INSTRUCTIONS TO FOLLOW => Write a continuation of the news report on the death of actor Frank Whitten, starting after its final sentence.

EXCERPT TO READ =>
Outrageous Fortune star Frank Whitten has died after a battle with cancer.
The 68-year-old, best known as senile ex-safecracker Grandpa Ted West on the hit TV3 show, boasted a career including the 1984 film Vigil.
Speaking on behalf of the Outrageous Fortune cast, Whitten's co-star and friend Robyn Malcolm said last night: "We feel deeply for Frank's family and our thoughts, love and grief are with them.
"We were Frank's screen family for only a few years but in that time we got to know him and adore him as a wicked, irreverent man of lethal wit, a heart of gold and one of the best actors we'll ever work with.
"We all respected him enormously but in good Outrageous spirit we treated him with the disrespect and irreverence he loved.
"Like his screen character he never said a lot but when he did, it mattered."
Theo Brunt, a long-time friend of Whitten, said he saw him four weeks ago. "He was in good spirits, but the cancer spread very quickly."
Mr Brunt said the actor was very different from his Outrageous Fortune character. "Everyone really liked the guy. He was a truly nice guy and had a very quirky sense of humour."
In 2007, Whitten's role as Grandpa won him a best supporting actor award at the Air NZ Screen Awards.
He said he believed the show was so successful because it "reflects a kind of fantasy, blue-collar New Zealand".
For 12 years, Whitten, as the classic "Southern Man" in the Speight's beer advertisements, wryly delivered the iconic "Good on ya, mate" line.

SUPPLIED DATA =>
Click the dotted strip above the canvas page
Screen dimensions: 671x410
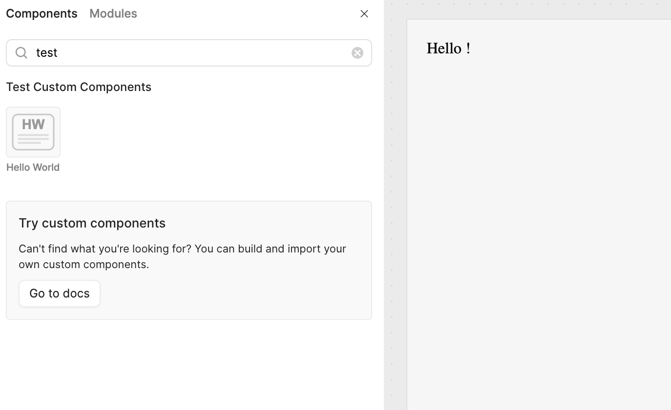537,9
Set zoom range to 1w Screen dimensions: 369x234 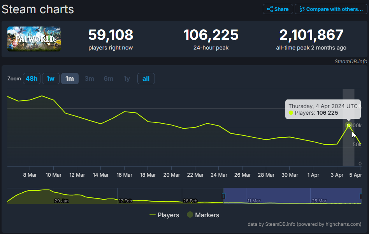point(51,79)
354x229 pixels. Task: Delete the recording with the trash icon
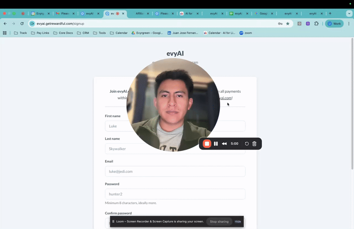pos(254,143)
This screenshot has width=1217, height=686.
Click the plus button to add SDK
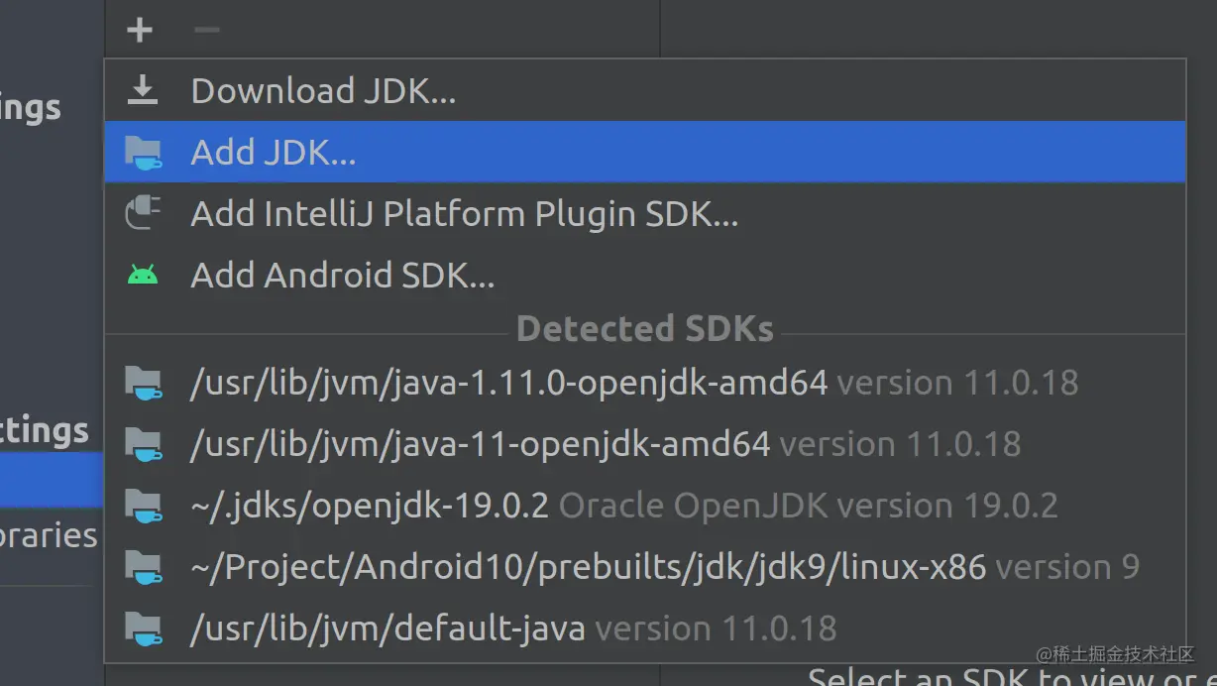tap(140, 30)
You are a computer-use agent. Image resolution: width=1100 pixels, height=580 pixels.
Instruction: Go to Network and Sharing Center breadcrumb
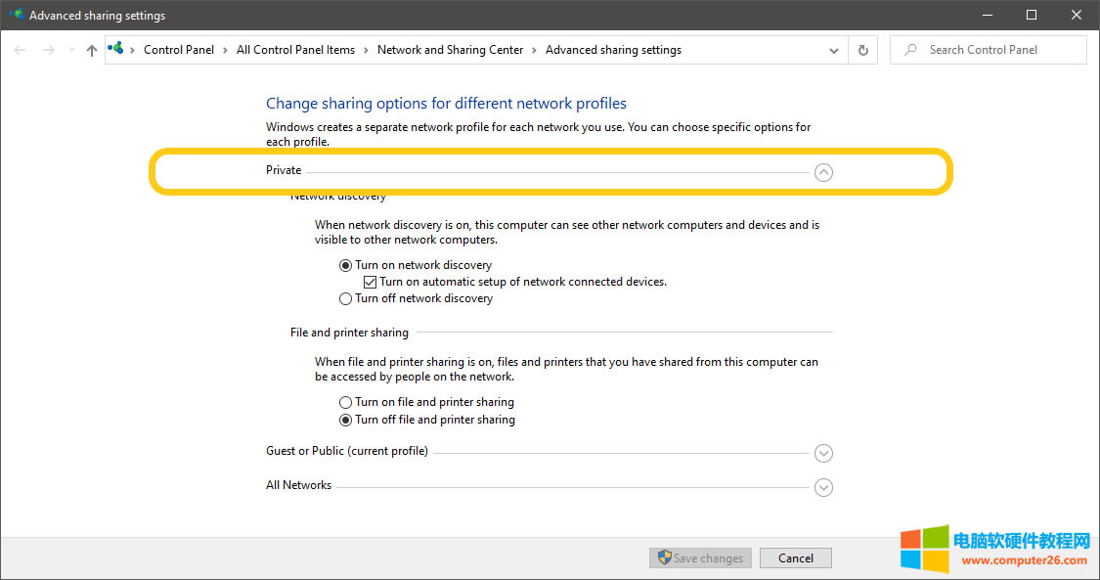[450, 50]
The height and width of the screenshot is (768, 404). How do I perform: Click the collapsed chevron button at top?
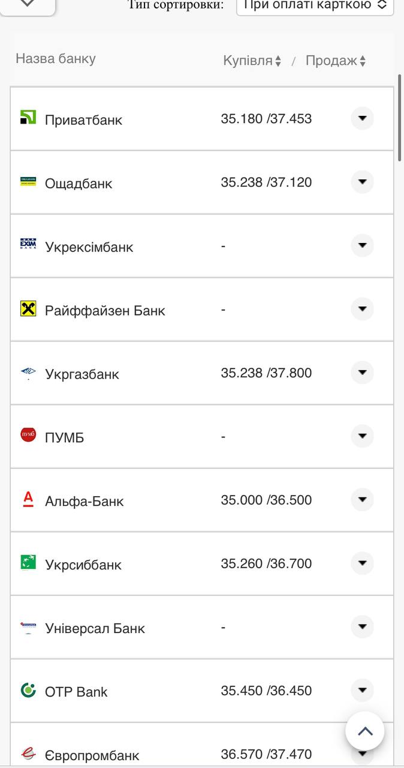28,4
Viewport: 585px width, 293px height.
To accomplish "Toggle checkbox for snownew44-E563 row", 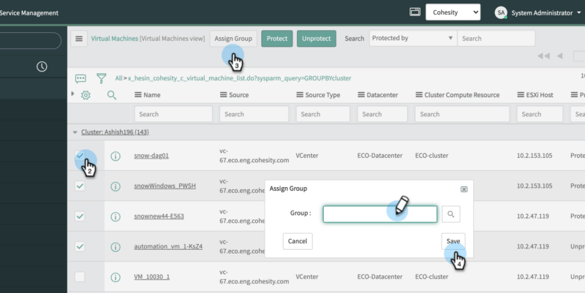I will pyautogui.click(x=80, y=216).
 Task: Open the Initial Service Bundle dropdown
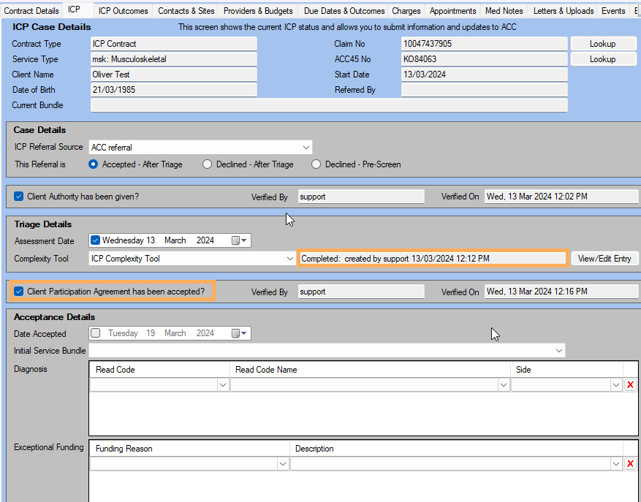click(559, 351)
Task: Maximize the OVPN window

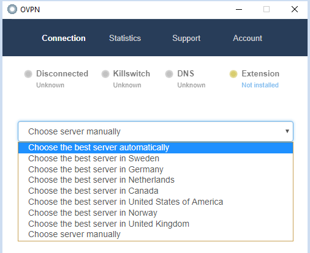Action: (267, 9)
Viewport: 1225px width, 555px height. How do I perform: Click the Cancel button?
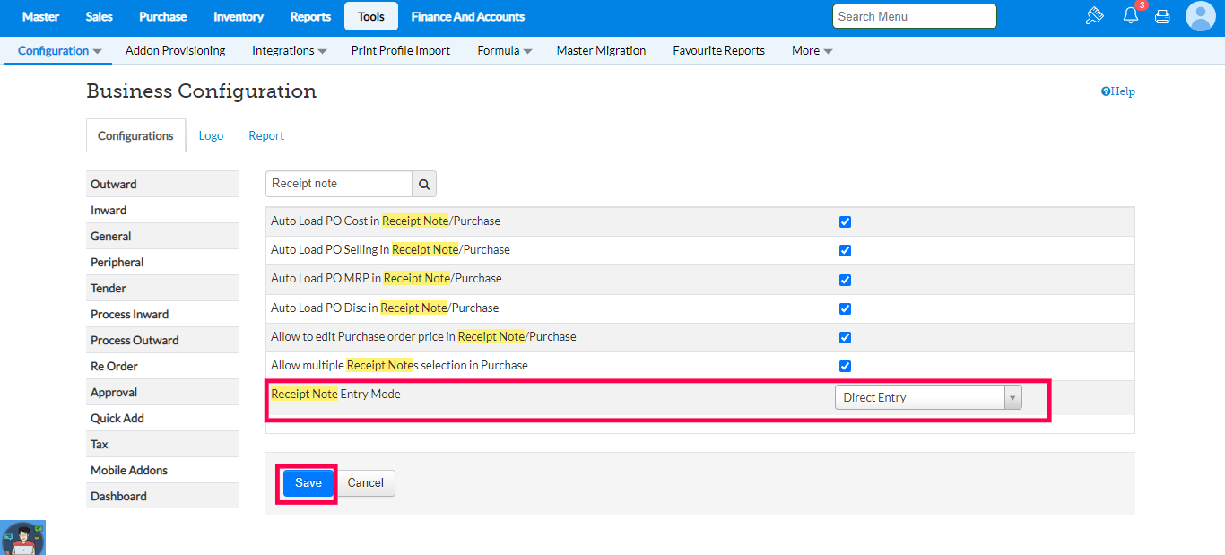coord(366,483)
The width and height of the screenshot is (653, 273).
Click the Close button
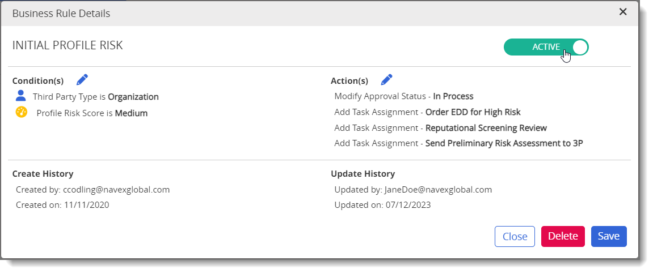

ANSWER BOX =>
Whitten grew up in the Waikato in the 1950s and became interested in acting as a result of embellished stories his grandfather told him.
At 21, he moved to England - "with little experience and even less money" - to become an actor.
Over the next 18 years, he worked in a working-class children's theatre and as a tutor at the London Academy of Music and Dramatic Art.
He also made his name on Australian TV, often as "nasty" characters.
Whitten played the enigmatic farmer in Vigil, which the Los Angeles Times hailed as "an extraordinary visual and psychological experience".
Since then Whitten worked in New Zealand and Australian television, including episodes of Erebus: The Aftermath, Gloss, City Life, cult-themed mini-series The Chosen, hospital series All Saints, and award-winning mini-series The Leaving of Liverpool.
His family are planning a private funeral service this week.